Q: We have only recently (in the last year) developed our order set and protocol for therapeutic hypothermia in cardiac arrest. In our first 14 patients, we have had trouble getting to our goal temperature very quickly. I think much of this is a learning curve. I've seen that some facilities have a "Code Ice" team that is paged with any cardiac arrest patient to help facilitate the process. I'm thinking of initiating that here. I see from your website that you have a "Resuscitation Team", and I was wondering about that ... is this different from your code blue team? What are their responsibilities?
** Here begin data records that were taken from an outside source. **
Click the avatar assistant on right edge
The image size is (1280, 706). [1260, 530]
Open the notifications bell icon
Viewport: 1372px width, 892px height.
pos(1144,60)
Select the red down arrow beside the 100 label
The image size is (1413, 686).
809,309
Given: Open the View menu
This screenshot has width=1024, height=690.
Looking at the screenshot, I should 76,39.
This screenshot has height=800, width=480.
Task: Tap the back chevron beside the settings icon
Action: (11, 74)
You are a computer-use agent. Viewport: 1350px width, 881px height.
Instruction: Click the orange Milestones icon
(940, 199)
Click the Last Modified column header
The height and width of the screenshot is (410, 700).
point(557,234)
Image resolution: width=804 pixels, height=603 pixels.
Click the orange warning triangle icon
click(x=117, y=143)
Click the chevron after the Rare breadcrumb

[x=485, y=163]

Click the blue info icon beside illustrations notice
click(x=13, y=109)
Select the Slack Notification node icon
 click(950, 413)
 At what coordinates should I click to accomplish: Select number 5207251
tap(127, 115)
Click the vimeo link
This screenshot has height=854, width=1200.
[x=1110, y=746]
A: Thanks for the email. Our resuscitation team is different than our hospital code team. We (the resuscitation team) do not respond to codes in the hospital for the purpose of "coding" the patient, but will follow up after every code to assist with hypothermia eligibility if the patients get their pulse back and then if the patient is eligible for cooling we will assist the team in getting the protocol started and will follow the patient throughout their course of hypothermia care. We are available to the treating team 24/7 with any and all hypothermia and post-resuscitation questions. We may be a little different as one of our physicians is actually credentialed to leave notes in the chart as an actual resuscitation consult, although that may not be necessary for what your needs are, which sound like assisting the teams in initiating hypothermia more quickly.
I think that starting that type of service is definitely a good way to get hypothermia started more quickly, and it is always helpful to have a hypothermia champion within any given hospital, but it is also very time intensive depending on how you set it up.